Ekzem

Hautekzeme beschreiben eine entzündliche Erkrankung der äußeren Hautschicht. Es gibt verschiedene Arten von Ekzemen, wobei das allergische Kontaktekzem sowie das atopische Ekzem am häufigsten auftreten. Die Beschwerden können durch trockene und geschädigte Haut, Allergien oder hautreizende Substanzen verursacht werden. Patienten klagen über eine rote, schuppige und juckende Haut. Studien zufolge sind etwa 20 Prozent der Bevölkerung betroffen, und die Beschwerden können in jedem Alter auftreten.

Definition von Ekzem

Die Bezeichnung Ekzem ist ein Sammelbegriff für entzündliche Hautkrankheiten, die in verschiedenen Formen auftreten können und in der Regel nicht ansteckend sind.
Ekzeme werden auch als Dermatitis oder Juckflechte bezeichnet.
Allen Ekzemen ist gemeinsam, dass die oberste Hautschicht empfindlicher ist und beispielsweise durch Dehydrierung oder allergene Substanzen geschädigt wurde. Die natürliche Schutzbarriere der Haut ist geschwächt, und Infektionserreger können leichter eindringen.

Ursachen von Ekzemen

Ekzeme können durch äußere (exogene) oder innere (endogene) Einflüsse ausgelöst werden. Kommen Patienten mit bestimmten Substanzen in Kontakt, kann es zu einem äußeren, exogenen Kontaktekzem kommen. Hierzu zählen allergische Kontaktekzeme, die durch sogenannte allergieauslösende Substanzen (Allergene) eine Empfindlichkeitsreaktion des Körpers hervorrufen. Zu den häufigsten Allergenen zählen Nickel, Duftstoffe in Kosmetika, Nahrungsmittel, Konservierungsstoffe sowie Haarfärbemittel.

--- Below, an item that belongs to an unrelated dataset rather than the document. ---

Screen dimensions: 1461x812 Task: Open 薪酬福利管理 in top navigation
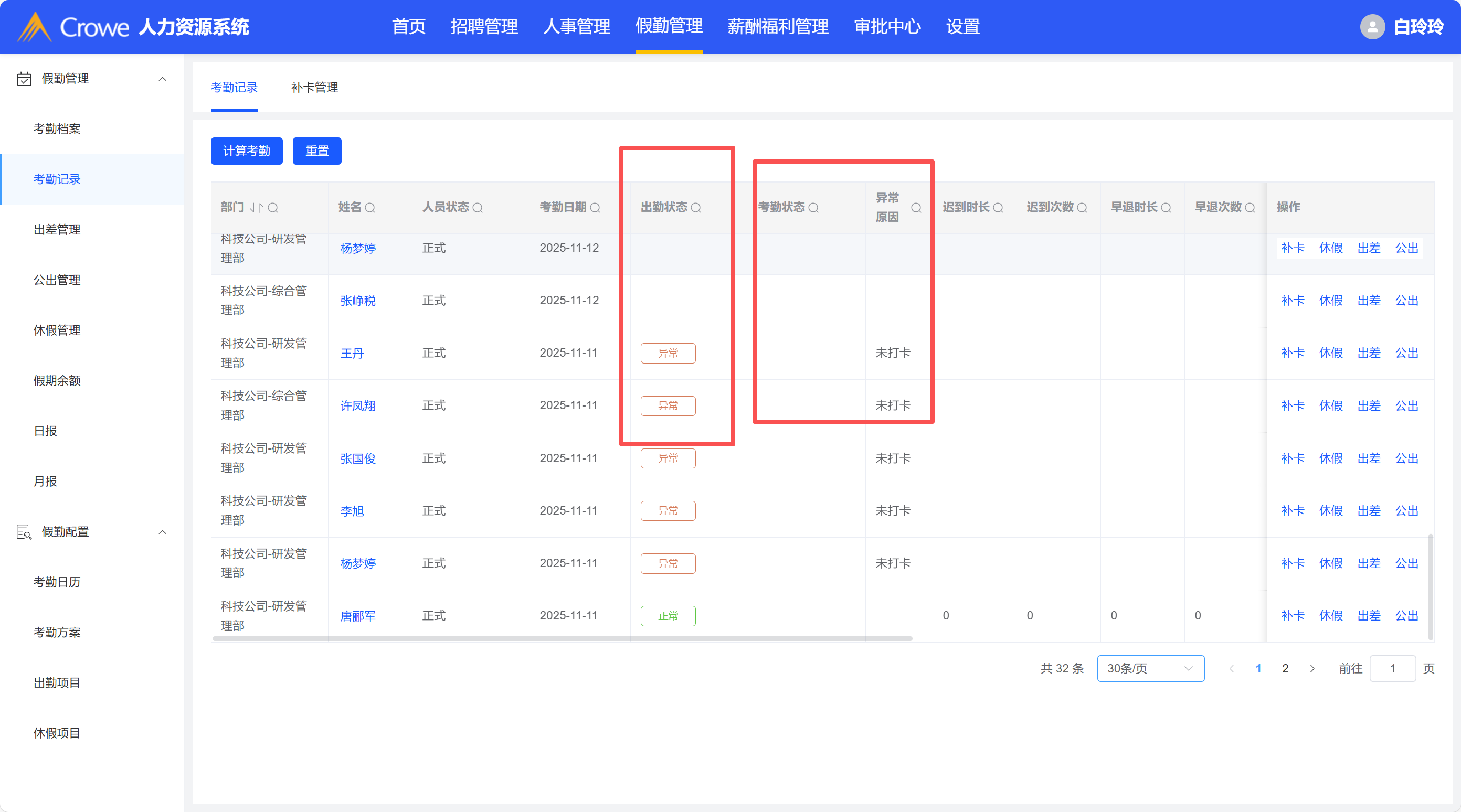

Im Gegensatz dazu haben nichtallergische Kontaktekzeme keine konkrete immunologische Reaktion des Körpers als Ursache, sondern die Ekzeme werden durch den Kontakt mit schädlichen Substanzen wie beispielsweise Putzmittel, Laugen, Säuren sowie Feuchtigkeit, Hitze oder Kälte ausgelöst.

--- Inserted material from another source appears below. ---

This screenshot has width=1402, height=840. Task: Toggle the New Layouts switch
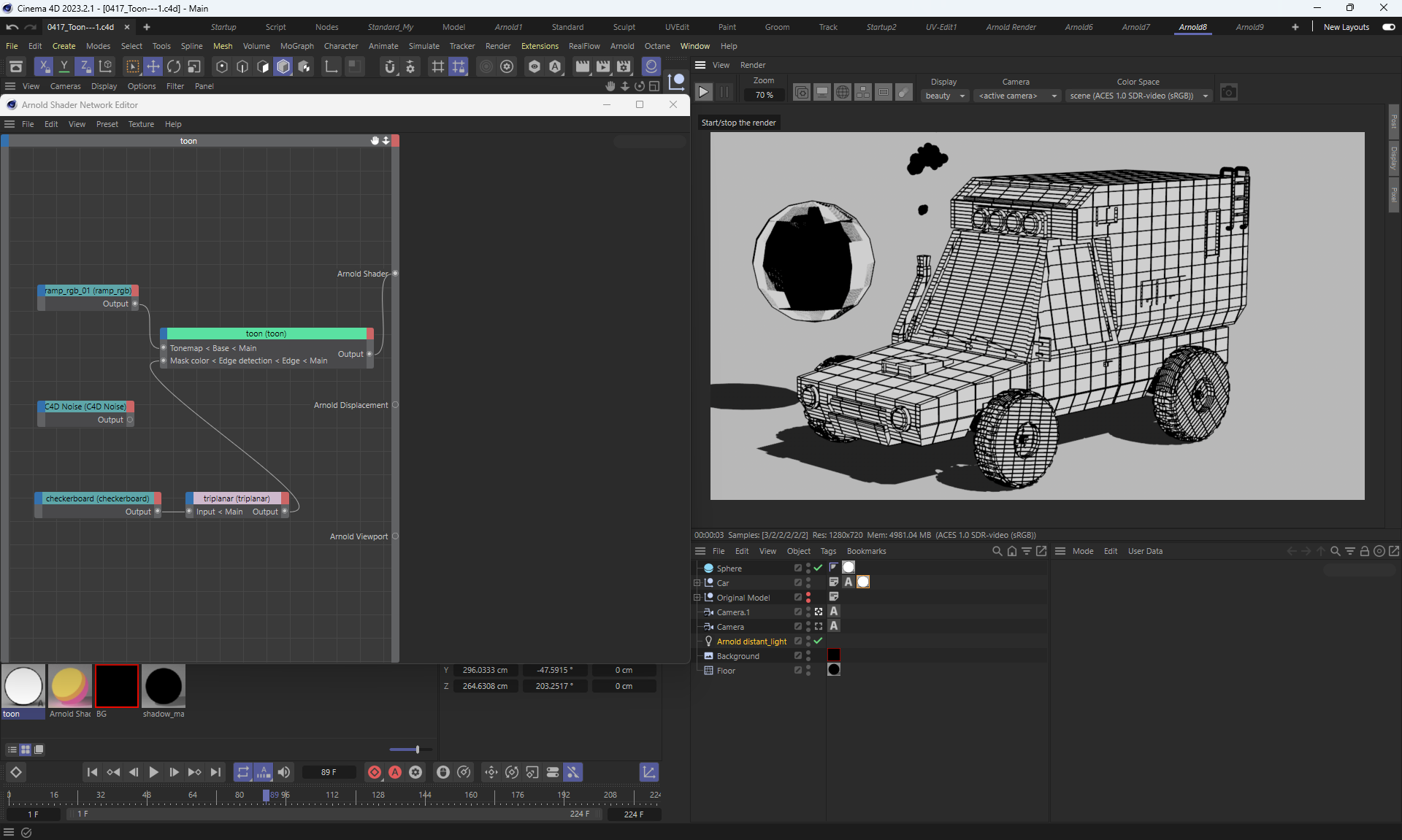coord(1388,27)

Endogene Ekzeme hingegen werden durch innere Faktoren ausgelöst wie beispielsweise erbliche Veranlagung. Neurodermitis ist das häufigste endogene Ekzem.

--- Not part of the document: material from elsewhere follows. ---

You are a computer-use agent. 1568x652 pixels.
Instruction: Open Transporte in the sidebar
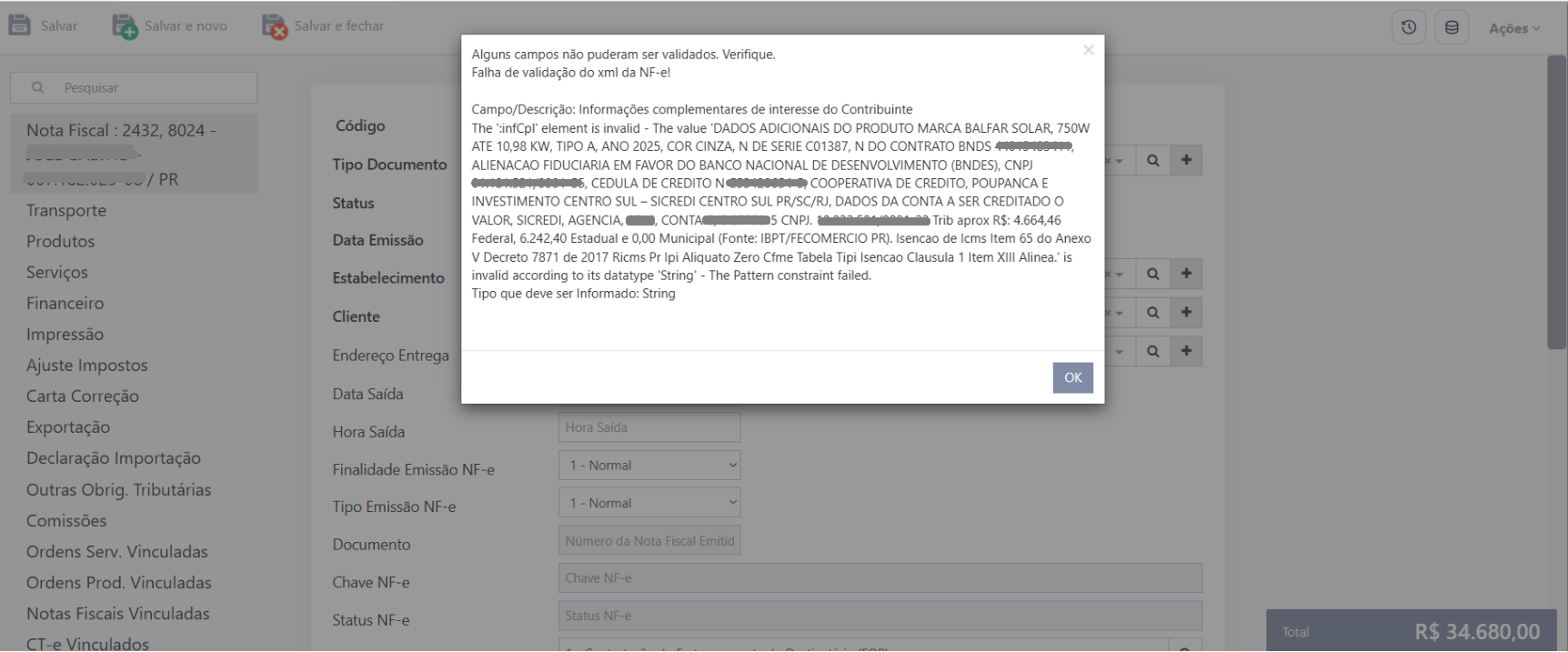click(66, 210)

Faktoren, die Ekzeme verursachen oder verschlimmern können:

  • Feuchtarbeit und der wiederholte Kontakt mit Wasser und Reinigungsmitteln
  • Allergene wie Nickel, Chrom und Latex
  • Warme und kalte Temperaturen sowie starke Temperaturschwankungen
  • Schwitzen
  • Stress und Schlafprobleme
  • Exposition zu bestimmten Chemikalien: Waschmittel, Parfüm, Make-up, Seife
  • Bestimmte Stoffe wie Wolle oder Kunstfasern (z. B. Polyester)
  • Trockene Luft
  • Infektionen und verschiedene Krankheiten

Symptome von Ekzemen

Ekzeme können überall am Körper auftreten, zum Beispiel an den Händen (Handekzem), Füßen (Fußekzem) und in Hautfalten sowie an den Lidern. Sie zeichnen sich durch rote, juckende und trockene Haut aus, die dazu neigt, sich zu schälen.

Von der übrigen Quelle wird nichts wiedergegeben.